**Activity:**
Locate every line in the material below that has the word "display". Copy each of those lines.

**Data for this task:**

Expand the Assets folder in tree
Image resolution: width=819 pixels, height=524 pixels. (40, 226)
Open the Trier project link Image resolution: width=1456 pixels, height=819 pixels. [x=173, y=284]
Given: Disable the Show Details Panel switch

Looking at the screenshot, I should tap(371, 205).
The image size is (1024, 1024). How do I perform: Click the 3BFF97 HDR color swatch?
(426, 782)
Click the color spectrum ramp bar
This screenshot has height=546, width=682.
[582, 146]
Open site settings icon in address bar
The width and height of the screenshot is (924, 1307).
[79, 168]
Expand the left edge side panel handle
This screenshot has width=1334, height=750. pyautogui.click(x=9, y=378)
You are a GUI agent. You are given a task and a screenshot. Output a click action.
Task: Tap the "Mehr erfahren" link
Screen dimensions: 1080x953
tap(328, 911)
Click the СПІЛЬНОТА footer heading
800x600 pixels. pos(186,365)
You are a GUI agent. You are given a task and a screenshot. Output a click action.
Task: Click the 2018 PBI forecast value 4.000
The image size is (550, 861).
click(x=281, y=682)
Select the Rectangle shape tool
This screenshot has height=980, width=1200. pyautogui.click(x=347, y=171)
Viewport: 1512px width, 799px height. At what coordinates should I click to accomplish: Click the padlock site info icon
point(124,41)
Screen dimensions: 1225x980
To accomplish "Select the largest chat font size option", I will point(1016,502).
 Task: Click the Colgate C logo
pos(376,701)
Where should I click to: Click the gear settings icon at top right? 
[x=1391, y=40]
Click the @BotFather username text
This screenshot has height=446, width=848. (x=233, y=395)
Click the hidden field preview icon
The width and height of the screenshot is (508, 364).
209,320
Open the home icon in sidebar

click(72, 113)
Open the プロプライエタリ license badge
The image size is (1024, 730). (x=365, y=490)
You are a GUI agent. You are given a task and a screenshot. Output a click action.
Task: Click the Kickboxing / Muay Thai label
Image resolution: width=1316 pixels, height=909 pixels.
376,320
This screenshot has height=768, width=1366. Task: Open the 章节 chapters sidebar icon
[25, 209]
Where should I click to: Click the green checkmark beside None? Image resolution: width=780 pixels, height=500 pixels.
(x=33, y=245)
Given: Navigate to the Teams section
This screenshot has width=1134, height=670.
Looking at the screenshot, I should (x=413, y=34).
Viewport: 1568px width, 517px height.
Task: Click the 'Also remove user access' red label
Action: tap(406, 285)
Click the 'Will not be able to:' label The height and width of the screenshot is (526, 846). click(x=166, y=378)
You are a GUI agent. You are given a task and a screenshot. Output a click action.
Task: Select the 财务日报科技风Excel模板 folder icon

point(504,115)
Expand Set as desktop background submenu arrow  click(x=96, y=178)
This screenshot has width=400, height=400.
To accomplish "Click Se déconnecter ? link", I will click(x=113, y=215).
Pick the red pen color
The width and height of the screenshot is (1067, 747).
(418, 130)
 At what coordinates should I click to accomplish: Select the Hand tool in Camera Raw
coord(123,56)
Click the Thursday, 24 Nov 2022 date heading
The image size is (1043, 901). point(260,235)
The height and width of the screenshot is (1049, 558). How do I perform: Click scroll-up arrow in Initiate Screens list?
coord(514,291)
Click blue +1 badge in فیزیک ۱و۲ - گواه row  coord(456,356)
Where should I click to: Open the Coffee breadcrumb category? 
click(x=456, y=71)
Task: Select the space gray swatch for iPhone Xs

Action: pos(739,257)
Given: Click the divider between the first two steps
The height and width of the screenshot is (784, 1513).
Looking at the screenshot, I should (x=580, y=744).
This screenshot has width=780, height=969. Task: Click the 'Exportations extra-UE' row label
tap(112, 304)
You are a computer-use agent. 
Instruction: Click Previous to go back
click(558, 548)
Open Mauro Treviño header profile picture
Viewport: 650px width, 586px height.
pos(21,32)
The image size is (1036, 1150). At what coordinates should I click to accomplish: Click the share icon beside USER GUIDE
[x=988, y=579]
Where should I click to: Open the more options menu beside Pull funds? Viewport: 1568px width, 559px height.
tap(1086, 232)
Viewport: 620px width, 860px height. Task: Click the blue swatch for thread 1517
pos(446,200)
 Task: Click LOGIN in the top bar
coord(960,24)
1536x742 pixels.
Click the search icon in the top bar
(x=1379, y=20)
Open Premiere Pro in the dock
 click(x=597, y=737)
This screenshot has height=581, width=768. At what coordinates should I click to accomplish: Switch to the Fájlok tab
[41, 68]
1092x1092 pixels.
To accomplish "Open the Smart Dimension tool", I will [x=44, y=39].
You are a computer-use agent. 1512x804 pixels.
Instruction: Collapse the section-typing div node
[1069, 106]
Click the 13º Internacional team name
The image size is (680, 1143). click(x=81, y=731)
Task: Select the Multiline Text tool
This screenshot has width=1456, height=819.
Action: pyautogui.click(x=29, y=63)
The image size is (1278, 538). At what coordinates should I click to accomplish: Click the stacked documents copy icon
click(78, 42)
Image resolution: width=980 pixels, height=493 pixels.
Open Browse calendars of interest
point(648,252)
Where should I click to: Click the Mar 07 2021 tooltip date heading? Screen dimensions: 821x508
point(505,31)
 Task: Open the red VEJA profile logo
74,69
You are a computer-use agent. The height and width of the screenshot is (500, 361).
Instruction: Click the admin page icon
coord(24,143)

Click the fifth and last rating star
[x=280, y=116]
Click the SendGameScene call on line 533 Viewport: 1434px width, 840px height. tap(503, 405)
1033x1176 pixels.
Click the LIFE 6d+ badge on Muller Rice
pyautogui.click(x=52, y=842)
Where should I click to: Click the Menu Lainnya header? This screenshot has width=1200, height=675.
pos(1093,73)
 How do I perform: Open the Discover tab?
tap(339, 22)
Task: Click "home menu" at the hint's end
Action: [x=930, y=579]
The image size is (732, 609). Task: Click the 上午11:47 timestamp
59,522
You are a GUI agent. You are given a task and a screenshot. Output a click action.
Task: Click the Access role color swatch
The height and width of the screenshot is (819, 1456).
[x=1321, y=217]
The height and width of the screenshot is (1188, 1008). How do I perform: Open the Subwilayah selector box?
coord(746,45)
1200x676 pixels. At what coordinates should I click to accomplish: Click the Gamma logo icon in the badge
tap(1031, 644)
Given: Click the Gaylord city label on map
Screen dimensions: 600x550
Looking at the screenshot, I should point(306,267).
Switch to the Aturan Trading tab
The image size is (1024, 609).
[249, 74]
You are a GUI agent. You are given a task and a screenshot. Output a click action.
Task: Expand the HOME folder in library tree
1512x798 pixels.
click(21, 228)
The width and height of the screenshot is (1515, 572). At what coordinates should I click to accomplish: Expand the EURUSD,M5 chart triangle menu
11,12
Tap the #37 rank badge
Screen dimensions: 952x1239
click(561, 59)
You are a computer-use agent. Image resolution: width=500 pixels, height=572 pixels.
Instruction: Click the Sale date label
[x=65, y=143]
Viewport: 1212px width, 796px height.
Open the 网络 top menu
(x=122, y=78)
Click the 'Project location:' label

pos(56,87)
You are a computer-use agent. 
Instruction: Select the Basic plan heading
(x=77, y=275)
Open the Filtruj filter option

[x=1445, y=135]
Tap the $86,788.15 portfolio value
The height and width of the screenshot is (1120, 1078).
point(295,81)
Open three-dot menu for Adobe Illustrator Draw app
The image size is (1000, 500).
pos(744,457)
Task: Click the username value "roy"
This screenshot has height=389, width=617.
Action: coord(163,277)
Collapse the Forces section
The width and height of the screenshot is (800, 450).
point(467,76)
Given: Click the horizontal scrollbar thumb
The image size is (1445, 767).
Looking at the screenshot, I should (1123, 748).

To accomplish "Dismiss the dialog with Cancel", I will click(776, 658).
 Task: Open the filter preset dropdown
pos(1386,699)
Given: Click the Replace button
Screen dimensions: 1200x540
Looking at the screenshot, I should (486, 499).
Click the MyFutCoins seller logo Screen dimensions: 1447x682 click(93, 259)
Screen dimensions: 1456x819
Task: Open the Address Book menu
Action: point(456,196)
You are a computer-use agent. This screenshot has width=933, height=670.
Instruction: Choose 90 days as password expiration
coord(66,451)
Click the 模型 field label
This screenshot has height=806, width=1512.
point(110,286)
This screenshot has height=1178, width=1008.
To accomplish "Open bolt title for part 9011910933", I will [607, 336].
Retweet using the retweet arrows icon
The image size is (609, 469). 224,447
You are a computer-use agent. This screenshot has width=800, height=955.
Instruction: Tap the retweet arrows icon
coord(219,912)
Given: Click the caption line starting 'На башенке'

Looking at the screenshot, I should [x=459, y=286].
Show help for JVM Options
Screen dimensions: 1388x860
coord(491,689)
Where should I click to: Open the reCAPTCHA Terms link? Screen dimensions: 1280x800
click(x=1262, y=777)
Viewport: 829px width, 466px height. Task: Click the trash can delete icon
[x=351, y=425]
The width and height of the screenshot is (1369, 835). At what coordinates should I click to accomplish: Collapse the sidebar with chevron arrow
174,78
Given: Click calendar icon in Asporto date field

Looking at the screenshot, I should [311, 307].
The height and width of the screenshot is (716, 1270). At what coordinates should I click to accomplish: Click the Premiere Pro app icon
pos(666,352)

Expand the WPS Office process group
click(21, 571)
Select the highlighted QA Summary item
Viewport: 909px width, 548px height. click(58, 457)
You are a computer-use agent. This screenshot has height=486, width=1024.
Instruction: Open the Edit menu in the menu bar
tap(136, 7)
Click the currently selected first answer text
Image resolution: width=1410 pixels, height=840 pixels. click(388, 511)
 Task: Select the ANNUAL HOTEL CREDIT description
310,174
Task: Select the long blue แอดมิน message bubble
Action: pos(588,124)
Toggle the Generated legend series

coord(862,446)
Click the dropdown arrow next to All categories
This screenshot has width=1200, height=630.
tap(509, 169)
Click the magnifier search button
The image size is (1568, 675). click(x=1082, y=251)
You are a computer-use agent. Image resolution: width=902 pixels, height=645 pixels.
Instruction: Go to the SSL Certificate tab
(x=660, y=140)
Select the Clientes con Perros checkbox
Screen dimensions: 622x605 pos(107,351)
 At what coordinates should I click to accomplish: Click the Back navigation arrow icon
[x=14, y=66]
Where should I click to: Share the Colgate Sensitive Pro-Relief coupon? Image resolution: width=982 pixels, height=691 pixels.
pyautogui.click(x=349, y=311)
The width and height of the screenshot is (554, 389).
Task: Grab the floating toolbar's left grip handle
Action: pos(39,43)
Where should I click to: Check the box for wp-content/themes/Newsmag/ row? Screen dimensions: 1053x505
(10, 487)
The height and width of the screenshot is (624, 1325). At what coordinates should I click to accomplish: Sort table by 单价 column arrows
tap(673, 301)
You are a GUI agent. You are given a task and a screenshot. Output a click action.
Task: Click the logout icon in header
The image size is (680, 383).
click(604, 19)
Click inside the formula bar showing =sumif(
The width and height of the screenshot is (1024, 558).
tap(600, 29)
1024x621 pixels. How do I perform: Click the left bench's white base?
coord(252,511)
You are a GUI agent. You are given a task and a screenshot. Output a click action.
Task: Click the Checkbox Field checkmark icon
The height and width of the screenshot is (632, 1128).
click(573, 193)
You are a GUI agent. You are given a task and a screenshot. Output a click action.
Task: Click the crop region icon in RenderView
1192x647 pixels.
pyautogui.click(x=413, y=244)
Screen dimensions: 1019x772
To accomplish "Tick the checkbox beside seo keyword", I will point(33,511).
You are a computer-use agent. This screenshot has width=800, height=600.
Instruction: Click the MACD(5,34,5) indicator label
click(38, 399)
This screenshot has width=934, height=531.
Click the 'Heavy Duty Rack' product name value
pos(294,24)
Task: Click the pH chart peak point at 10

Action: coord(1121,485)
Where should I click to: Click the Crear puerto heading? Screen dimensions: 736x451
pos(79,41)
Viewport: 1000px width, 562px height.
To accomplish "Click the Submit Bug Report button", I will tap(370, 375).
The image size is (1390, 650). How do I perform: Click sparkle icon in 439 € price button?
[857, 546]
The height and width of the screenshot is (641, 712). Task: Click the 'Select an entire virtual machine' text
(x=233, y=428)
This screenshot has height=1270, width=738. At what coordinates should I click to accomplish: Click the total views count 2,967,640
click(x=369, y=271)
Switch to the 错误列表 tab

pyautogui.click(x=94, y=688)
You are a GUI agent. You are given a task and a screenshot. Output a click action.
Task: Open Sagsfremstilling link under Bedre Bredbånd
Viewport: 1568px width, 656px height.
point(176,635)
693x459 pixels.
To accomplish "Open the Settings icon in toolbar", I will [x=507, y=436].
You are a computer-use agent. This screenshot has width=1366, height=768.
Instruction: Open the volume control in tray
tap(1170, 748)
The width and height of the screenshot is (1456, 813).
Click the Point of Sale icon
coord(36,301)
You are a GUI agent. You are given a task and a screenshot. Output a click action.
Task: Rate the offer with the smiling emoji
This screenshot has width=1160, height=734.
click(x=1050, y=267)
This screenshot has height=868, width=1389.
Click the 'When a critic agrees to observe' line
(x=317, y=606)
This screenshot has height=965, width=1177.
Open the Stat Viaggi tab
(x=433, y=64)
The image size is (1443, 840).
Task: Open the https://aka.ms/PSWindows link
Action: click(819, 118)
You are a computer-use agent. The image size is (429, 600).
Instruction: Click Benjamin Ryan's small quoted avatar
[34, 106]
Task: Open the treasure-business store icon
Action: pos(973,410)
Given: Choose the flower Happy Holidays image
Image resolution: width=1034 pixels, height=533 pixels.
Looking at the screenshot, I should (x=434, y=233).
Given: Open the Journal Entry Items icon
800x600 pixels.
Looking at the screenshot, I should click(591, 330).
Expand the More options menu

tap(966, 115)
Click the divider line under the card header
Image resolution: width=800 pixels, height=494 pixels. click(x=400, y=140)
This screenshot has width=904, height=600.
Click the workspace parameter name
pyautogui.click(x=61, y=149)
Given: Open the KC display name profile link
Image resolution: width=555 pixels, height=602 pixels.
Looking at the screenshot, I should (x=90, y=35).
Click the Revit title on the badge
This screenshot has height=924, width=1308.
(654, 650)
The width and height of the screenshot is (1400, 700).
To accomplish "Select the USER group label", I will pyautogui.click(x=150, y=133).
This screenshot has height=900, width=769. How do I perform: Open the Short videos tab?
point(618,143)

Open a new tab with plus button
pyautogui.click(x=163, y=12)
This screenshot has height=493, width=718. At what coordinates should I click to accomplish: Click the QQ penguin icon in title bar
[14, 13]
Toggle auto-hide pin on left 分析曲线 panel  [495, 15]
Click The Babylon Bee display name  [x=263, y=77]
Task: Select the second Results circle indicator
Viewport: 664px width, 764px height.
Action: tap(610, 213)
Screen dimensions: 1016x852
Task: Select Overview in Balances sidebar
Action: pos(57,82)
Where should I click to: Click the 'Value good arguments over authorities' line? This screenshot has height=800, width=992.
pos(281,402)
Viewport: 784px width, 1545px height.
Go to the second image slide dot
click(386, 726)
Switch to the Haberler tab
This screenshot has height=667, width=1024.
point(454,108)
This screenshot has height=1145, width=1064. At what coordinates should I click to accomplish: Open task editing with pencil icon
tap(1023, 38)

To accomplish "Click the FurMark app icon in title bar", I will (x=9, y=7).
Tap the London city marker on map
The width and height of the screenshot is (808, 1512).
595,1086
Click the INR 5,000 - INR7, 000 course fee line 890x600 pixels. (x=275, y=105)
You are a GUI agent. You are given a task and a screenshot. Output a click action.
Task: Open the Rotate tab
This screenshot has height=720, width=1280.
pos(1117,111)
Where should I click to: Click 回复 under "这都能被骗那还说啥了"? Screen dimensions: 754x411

**Answer:**
Given: Open the KC display name profile link
Click The Babylon Bee display name  [x=263, y=77]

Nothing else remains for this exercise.